I faced the unresolved symbol linker error regarding a static member of a class. I have found this and some other threads which learned me, that I have to declare an instance of the static member variable also outside of the class.
This is my code:
#include <stdint.h>
class GPIO_Port {
public:
GPIO_Port(int PortNo)
{
mbUsedGpio |= (1 << PortNo);
}
private:
static uint16_t mbUsedGpio;
};
uint16_t GPIO_Port::mbUsedGpio; // if missing - will produce the linker error
GPIO_Port PortA = GPIO_Port(1);
GPIO_Port PortB = GPIO_Port(2);
int main()
{
}
My questions are:
This is the related test in 'Compiler Explorer' https://godbolt.org/z/En7oEaExb
(1) The reason compiler-explorer doesn't show the error is that by default it only compiles into an object file, and doesn't do linking.

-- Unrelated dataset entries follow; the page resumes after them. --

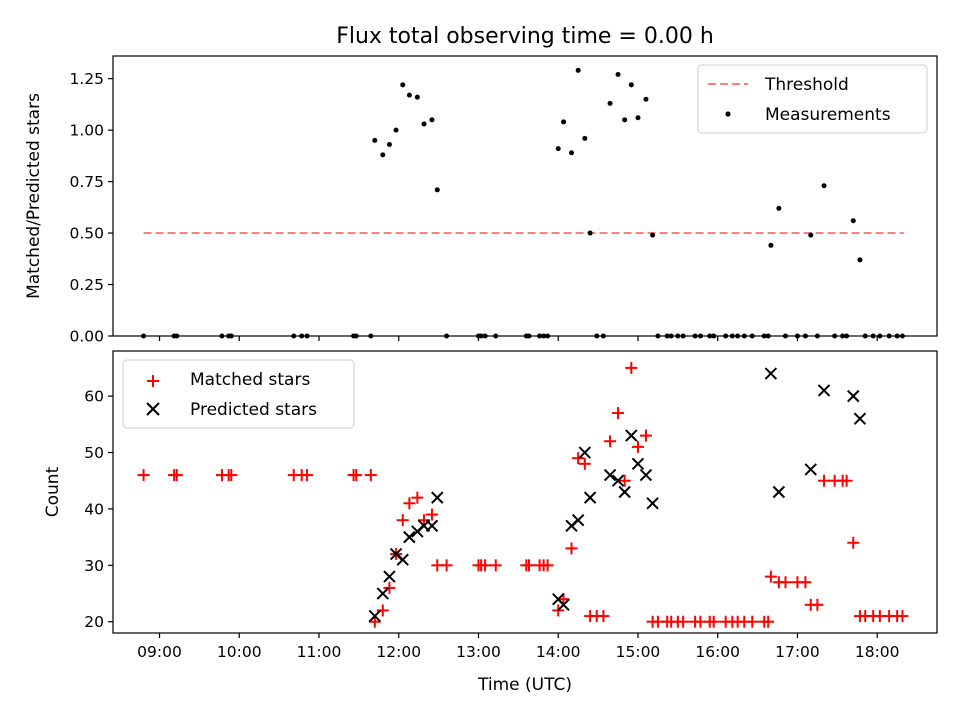  I want to click on y-axis-label-ratio: Matched/Predicted stars, so click(34, 196).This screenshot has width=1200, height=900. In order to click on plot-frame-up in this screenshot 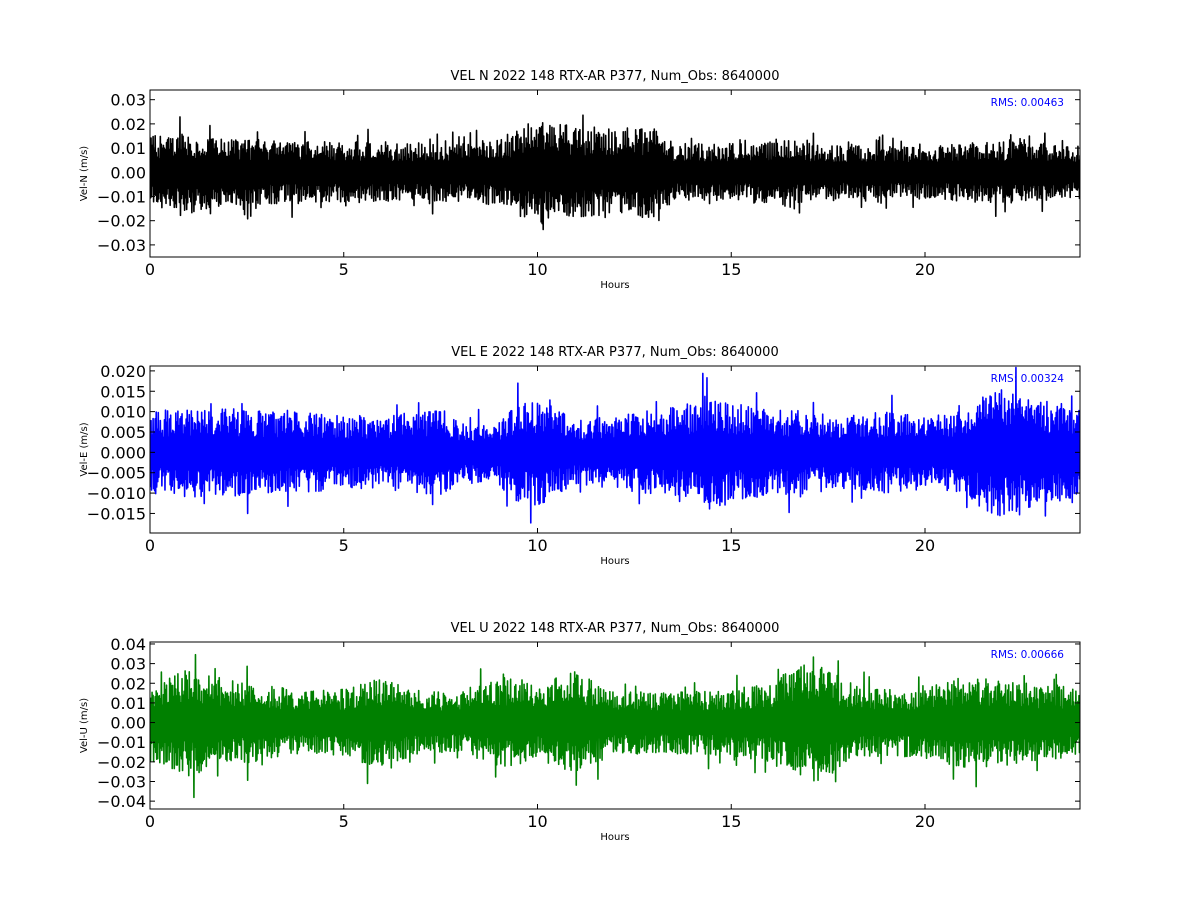, I will do `click(615, 726)`.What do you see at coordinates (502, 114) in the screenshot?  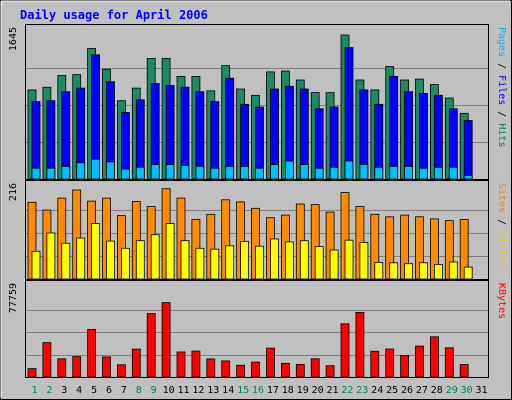 I see `legend-entry-hits-3: /` at bounding box center [502, 114].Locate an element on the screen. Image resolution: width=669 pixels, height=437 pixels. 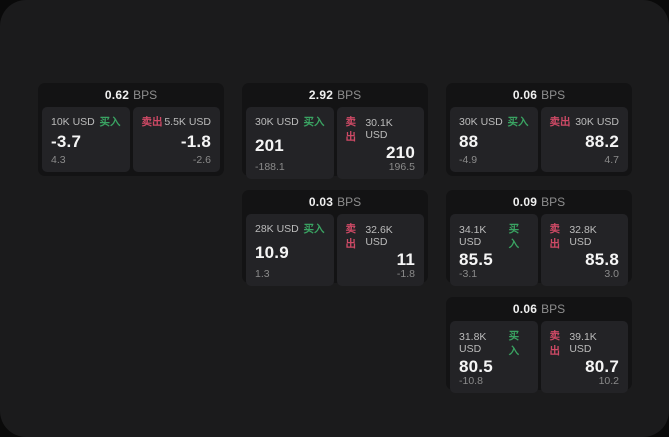
sell-amount-label: 32.8K USD is located at coordinates (583, 236).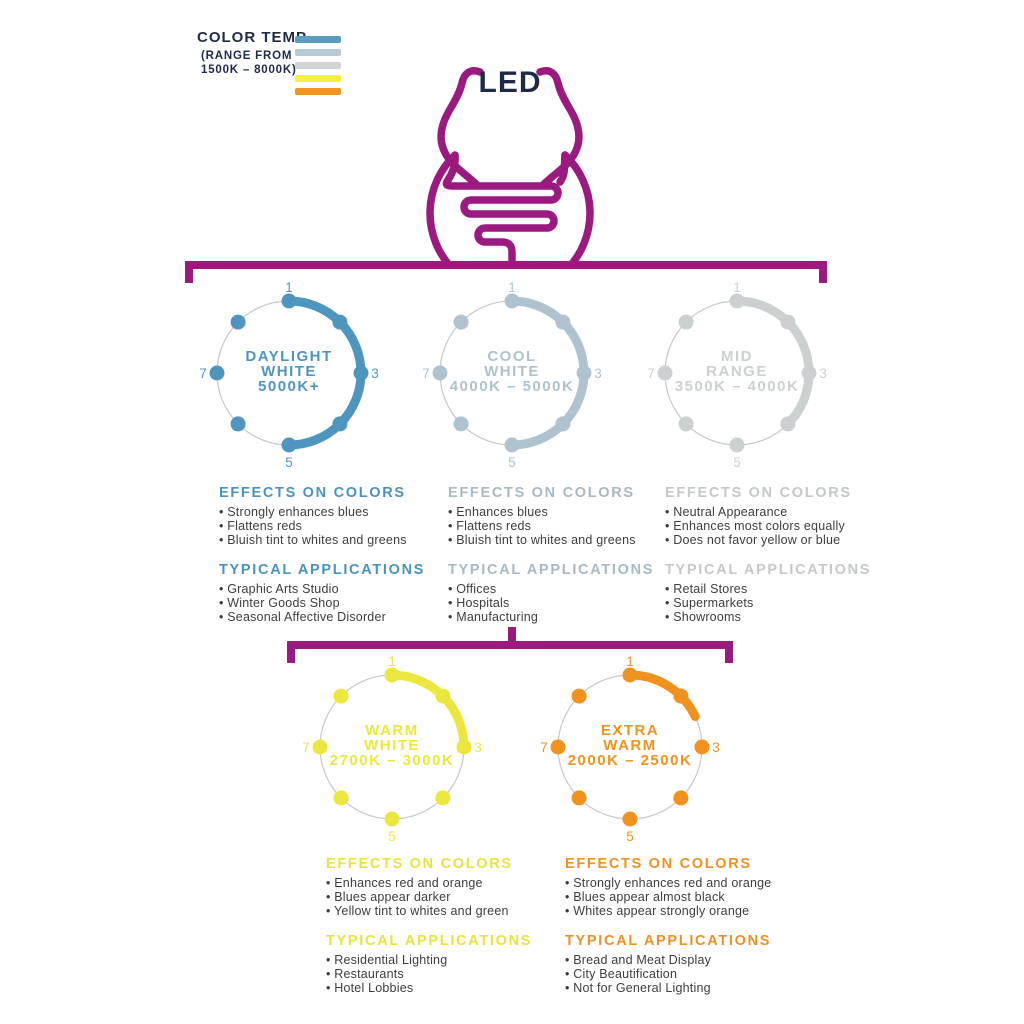  I want to click on warm-white-applications-list-item: Restaurants, so click(448, 974).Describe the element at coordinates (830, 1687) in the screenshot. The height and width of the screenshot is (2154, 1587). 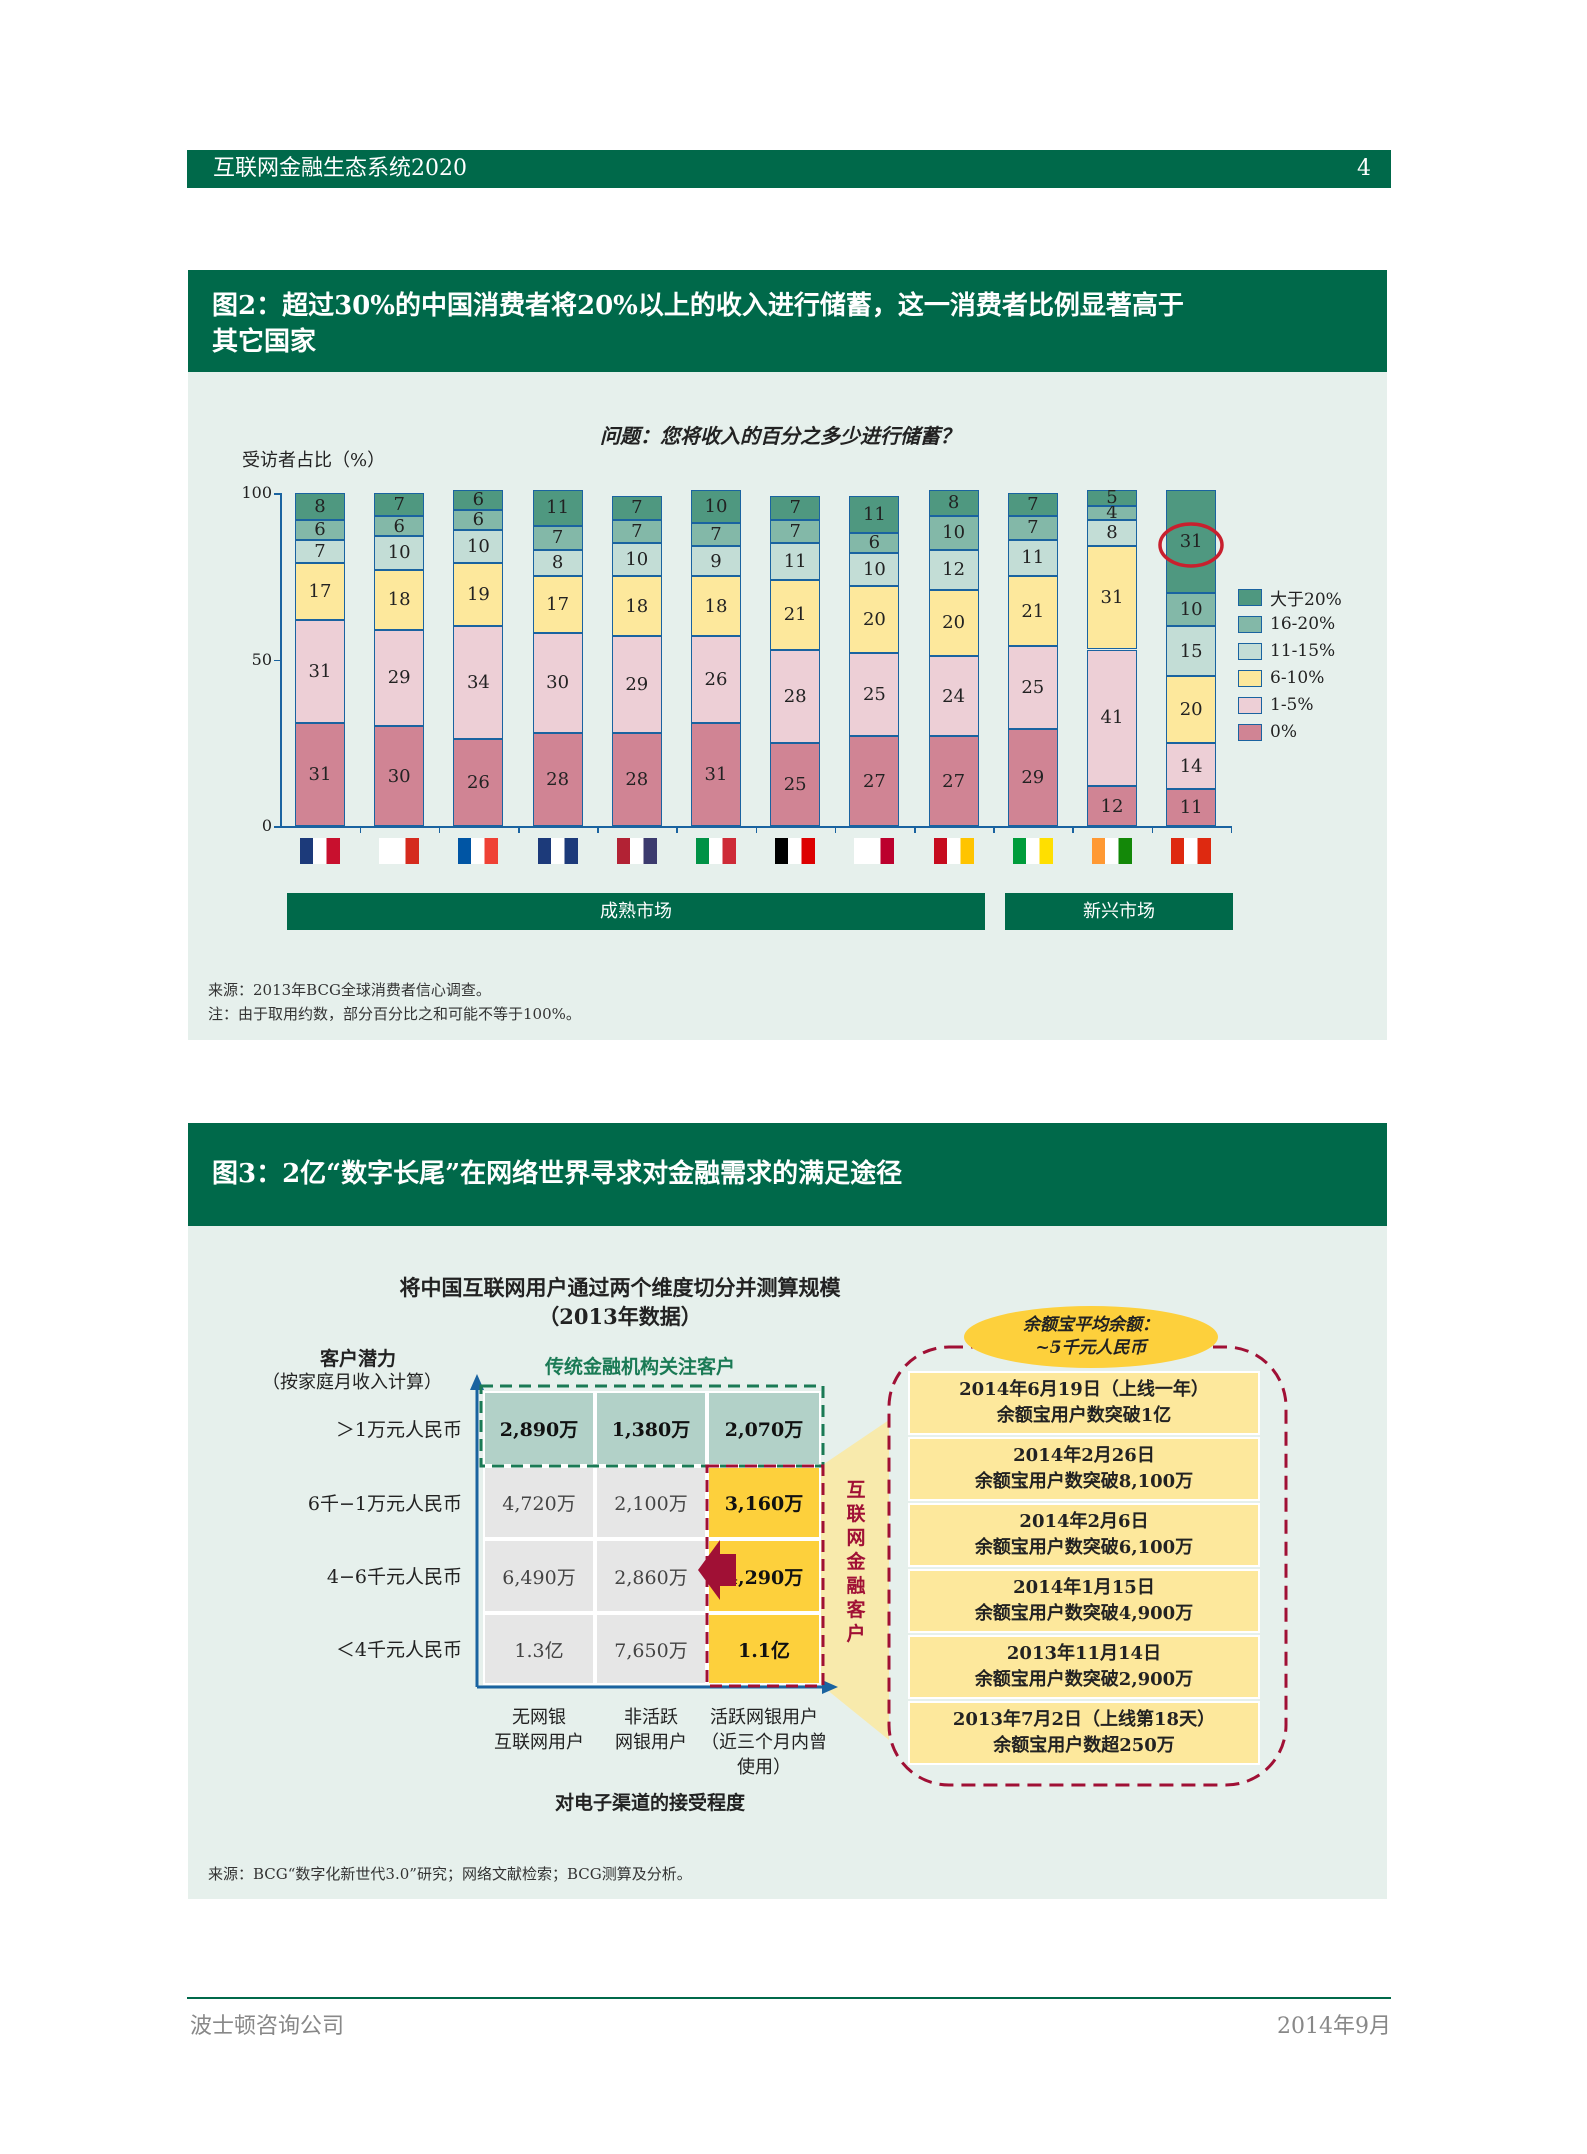
I see `x-axis-arrow` at that location.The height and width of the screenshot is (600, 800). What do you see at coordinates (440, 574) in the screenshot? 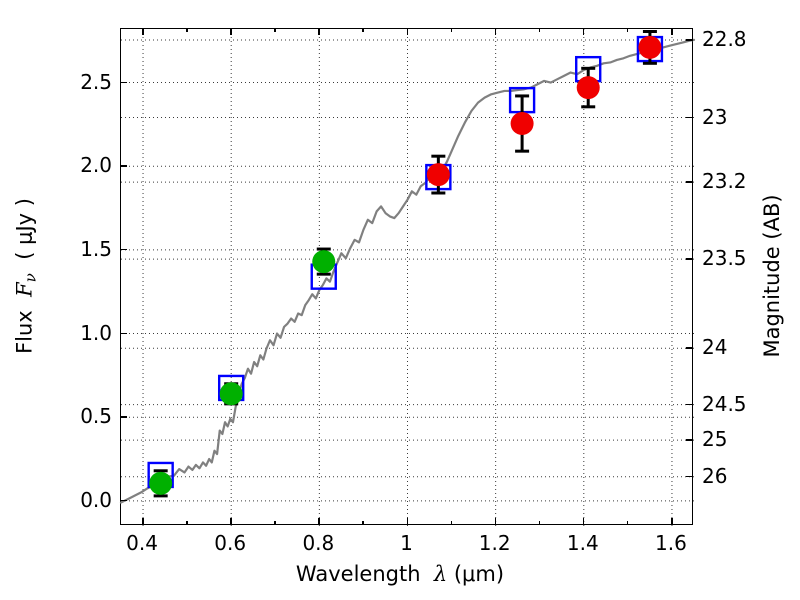
I see `lambda-symbol: λ` at bounding box center [440, 574].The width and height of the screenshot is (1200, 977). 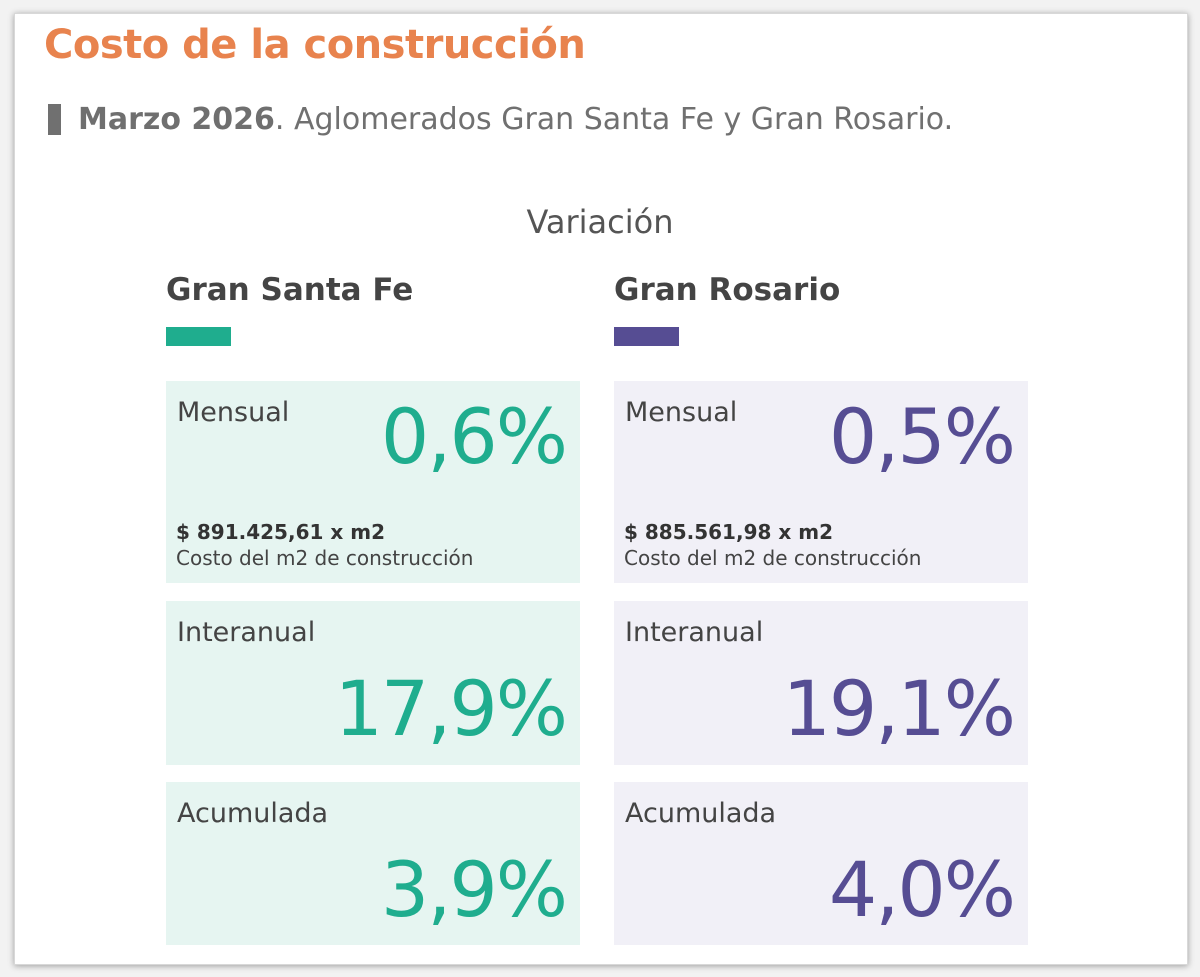 I want to click on card-rosario-acumulada: Acumulada 4,0%, so click(x=821, y=864).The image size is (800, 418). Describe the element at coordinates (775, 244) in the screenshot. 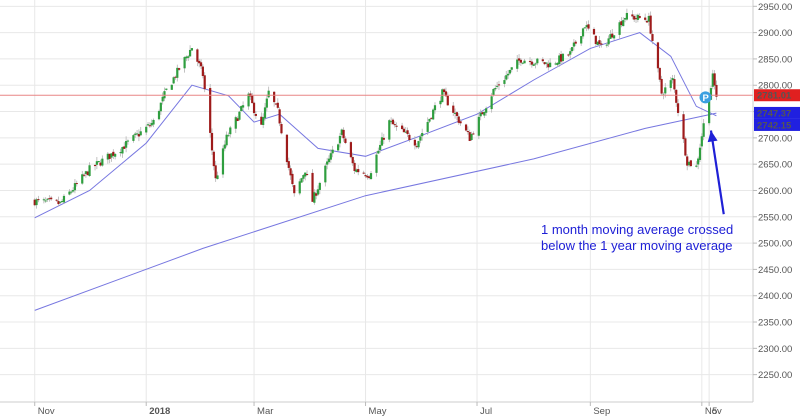

I see `y-tick-label: 2500.00` at that location.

If you mark one of the appropriate checkboxes in the compiler pane:
You'd see the same link error: https://godbolt.org/z/E3e4debjY
(2) The historic reason for the declaration/definition separation is C's separation of compilation and linkage. You declare a static data member as part of the class declaration, typically in a header. It isn't stored in the instances, and the class declaration was included in many translation units - so the linker (traditionally) was unable to make the decision on where to allocate storate for it. So, you have to communicate a single intended storage, by separately defining it in a single translation unit (c/cpp source file).